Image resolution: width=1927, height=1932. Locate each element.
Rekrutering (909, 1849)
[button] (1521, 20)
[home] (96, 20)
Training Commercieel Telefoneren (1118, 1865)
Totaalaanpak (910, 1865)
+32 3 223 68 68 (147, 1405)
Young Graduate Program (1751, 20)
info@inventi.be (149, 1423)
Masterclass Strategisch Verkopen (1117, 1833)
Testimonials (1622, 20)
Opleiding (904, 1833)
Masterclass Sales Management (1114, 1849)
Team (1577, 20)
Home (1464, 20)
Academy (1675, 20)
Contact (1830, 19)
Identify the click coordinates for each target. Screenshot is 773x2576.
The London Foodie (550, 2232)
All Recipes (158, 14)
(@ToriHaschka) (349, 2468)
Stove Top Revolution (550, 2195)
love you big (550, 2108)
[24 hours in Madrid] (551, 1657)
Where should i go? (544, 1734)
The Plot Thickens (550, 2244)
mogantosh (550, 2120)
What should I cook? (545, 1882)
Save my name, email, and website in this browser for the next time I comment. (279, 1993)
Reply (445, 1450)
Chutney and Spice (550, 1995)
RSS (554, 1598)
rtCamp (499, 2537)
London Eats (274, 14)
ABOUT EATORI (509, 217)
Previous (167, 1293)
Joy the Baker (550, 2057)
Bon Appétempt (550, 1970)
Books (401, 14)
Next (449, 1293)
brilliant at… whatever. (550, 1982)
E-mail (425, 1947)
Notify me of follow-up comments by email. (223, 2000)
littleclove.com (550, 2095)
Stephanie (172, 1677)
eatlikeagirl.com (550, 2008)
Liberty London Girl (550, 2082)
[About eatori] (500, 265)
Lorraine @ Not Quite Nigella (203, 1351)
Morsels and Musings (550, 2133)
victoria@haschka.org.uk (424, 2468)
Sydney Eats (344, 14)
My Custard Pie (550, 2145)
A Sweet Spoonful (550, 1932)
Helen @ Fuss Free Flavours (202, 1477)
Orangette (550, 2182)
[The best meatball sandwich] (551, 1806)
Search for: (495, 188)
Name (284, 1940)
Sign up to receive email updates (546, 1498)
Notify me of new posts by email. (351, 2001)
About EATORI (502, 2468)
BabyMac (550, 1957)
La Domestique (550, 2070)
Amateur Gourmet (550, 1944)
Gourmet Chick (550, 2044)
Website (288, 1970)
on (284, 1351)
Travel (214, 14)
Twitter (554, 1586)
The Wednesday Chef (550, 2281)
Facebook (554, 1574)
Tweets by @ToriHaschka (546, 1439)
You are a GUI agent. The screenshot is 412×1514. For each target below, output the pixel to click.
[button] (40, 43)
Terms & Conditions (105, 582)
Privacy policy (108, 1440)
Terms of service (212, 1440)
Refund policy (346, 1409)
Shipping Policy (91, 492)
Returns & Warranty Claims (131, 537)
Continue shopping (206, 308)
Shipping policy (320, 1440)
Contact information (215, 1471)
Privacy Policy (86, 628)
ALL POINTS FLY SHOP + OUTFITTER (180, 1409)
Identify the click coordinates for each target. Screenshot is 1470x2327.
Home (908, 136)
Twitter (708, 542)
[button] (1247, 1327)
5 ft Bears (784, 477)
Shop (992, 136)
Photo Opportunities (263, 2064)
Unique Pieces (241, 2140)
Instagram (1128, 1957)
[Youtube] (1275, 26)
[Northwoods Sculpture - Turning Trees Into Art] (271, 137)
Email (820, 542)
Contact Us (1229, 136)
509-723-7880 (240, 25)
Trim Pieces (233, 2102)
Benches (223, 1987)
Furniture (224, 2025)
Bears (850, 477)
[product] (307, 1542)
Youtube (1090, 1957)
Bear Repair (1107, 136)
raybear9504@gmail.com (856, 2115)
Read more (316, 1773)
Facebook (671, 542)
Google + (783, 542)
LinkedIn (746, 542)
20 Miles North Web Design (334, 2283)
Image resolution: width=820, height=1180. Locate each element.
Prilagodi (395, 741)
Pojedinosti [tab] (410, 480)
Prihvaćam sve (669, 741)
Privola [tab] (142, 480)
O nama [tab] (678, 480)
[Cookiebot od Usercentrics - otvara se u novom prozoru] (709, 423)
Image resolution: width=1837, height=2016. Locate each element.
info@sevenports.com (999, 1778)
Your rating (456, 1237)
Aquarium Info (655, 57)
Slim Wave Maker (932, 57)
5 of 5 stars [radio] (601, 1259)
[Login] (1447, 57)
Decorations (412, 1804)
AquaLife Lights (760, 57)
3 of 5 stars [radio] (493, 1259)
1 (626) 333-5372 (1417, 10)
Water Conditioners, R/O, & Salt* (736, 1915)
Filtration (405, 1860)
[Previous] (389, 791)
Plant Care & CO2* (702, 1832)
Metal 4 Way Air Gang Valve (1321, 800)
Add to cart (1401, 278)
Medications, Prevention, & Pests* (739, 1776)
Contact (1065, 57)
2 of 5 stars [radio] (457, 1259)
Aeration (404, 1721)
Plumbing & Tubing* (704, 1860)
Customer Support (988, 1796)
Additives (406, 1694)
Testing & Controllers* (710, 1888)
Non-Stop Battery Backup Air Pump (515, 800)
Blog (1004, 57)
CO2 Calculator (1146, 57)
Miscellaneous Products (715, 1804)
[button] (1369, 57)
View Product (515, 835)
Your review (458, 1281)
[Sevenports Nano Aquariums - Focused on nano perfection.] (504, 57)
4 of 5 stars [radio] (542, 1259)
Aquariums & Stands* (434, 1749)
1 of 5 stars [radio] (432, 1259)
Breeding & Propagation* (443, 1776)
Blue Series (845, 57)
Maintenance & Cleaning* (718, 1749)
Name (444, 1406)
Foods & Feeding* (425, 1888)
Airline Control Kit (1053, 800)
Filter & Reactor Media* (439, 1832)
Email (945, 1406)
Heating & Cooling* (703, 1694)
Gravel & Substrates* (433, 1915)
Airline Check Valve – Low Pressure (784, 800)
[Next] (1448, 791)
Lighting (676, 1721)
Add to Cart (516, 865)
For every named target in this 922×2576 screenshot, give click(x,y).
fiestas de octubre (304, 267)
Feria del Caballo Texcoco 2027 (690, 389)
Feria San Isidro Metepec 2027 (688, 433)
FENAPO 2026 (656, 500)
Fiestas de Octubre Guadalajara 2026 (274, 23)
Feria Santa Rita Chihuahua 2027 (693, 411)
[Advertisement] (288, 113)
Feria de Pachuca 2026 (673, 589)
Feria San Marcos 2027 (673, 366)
══════════════════════════════
__TASK TO COMPLETE__
Return only the lines between the one holding "Shop (992, 136)" and the one holding "20 Miles North Web Design (334, 2283)", inclusive, exactly as they appear above.

__ANSWER SECTION__
Shop (992, 136)
Photo Opportunities (263, 2064)
Unique Pieces (241, 2140)
Instagram (1128, 1957)
[Youtube] (1275, 26)
[Northwoods Sculpture - Turning Trees Into Art] (271, 137)
Email (820, 542)
Contact Us (1229, 136)
509-723-7880 (240, 25)
Trim Pieces (233, 2102)
Benches (223, 1987)
Furniture (224, 2025)
Bears (850, 477)
[product] (307, 1542)
Youtube (1090, 1957)
Bear Repair (1107, 136)
raybear9504@gmail.com (856, 2115)
Read more (316, 1773)
Facebook (671, 542)
Google + (783, 542)
LinkedIn (746, 542)
20 Miles North Web Design (334, 2283)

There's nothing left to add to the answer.